Female Brown Bear in Alaska photo, Alaskan brown bears clamming [Katmai National Park Grizzly Bear, Alaska]

    I’m struck by how fat and healthy she looks – you would never know she just starved herself for six months!  Judging by the wide girth of the three other bears nearby I surmise that the pre-winter salmon runs and salmon gorging must have been extremely successful this year.  This is my first time seeing the Alaskan bears in their winter coats and her hair is thick, fluffy, full and luscious.  What a beautiful, healthy, fat and happy bear!  A smaller blonde bear pops out of the berm down the beach and makes her way towards two other bears clamming.  We head their way to check them out.

 

Alaskan Female Brown Bear photo [Katmai National Park Alaska Grizzly Bear photo]

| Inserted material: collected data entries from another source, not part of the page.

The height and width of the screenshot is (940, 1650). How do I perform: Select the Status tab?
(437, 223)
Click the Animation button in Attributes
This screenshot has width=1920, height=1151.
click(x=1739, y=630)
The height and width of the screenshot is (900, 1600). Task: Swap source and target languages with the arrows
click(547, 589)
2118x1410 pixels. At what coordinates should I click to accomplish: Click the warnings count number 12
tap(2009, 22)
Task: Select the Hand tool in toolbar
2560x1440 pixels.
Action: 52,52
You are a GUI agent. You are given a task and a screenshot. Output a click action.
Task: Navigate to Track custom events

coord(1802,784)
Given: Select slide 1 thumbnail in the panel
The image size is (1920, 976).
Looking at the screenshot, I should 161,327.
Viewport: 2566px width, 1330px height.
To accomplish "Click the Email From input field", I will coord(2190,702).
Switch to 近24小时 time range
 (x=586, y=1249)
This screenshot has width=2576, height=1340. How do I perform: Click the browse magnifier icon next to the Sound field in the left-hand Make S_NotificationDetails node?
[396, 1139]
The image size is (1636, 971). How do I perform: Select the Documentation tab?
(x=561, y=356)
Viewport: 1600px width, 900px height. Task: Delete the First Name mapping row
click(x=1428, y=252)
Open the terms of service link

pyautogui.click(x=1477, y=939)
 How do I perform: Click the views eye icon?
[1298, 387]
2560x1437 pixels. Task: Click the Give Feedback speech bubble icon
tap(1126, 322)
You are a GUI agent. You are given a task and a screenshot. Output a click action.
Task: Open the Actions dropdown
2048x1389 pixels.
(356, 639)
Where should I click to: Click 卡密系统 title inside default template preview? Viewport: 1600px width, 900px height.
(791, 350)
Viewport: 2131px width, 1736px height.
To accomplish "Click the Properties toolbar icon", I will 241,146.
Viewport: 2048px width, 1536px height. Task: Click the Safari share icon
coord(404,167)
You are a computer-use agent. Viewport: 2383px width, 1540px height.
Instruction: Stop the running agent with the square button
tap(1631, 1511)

      We approach the blonde bear who is a bit smaller yet still quite fat and healthy.  The tip of her nose appears curiously white.  Getting closer, then peering through the binoculars, I realize her nose is filled with porcupine quills.  Poor bear, her nose looks like a cactus.  She looks quite young (maybe four or five) so perhaps this was her first, and probably last, run-in with a porcupine.  It doesn’t seem to bother her much as she sniffs the sand and expertly digs up clams.  She digs alongside a darker bear of the same size and shape.  Heads down, sniffing for clams and digging up bite sized treats, they don’t even glance our way.  That is how insignificant us humans are in a place like Hallo Bay. 

 

Alaskan brown bear resting, Katmai National Park Alaska

    Two gulls squawk across the flats, circle the bears, and land ten feet from them in the sand.  The gulls stare down the bears hoping to eventually procure some leftovers.  It seems that wherever you find bears you find patient gulls hoping for scraps of bear food.  When bears dissapear from a coastal ecosystem, the ravens, eagles, and gulls, the foxes, wolves, and woverines – all scavenging animals- also lose a steady source of food.  It amazes me that that the official Alaskan policy towards bears is to exterminate them, all in the name of “saving” dwindling populations of moose and caribou.  It has been over 45 years since biologists proved that carnivores do not negatively impact prey species, but in fact keep prey populations, and the ecosystem at large, healthy.  So many animals are negatively impacted by the absence of bears, yet the Alaskan government is determined to wipe them out.     

 

Alaskan Brown Bear photo [Katmai National Park Grizzly Bear Alaska]

    We spot a dark bear who ambles onto the beach a ways away.  We head to the beach hoping he will continue to stroll along the shore and walk by us. 

 

Bald Eagle Photo [Katmai National Park Alaska Bald Eagle]

    A bald eagle peers down at us from his perch up on the bluff.  He sits in a cottonwood tree that is yet to burst forth with leaves, watching as we walk the beach. 

 

Alaskan wildlife, Wolf tracks in Hallo Bay, wolf tracks in Katmai National Park, Wolves in Alaska

    We immediately notice a long trail of wolf tracks.  The tracks run straight down the beach and are absolutely immense – almost the size of John’s spread open hand!  This is a large wolf and I wonder - could these be Whisper's tracks?  Approaching a large log I see a set of much smaller wolf tracks zigzagged by the imprint of tiny, delicate fox feet.  These two sets of tracks are criss crossed, and all mussed up, by the huge prints of bear feet.  Both sets of wolf tracks lead to a large white log and there are depressions in the sand in a shady spot behind the log.  It is clear an animal dug a small day bed in the sand.  Perhaps the wolves settled down here for a respite?  My heart races at the knowledge that the wolves are still using this stretch of beach, and I’m determined to spend time at sunset waiting for them on the beach when we return for our camping trips.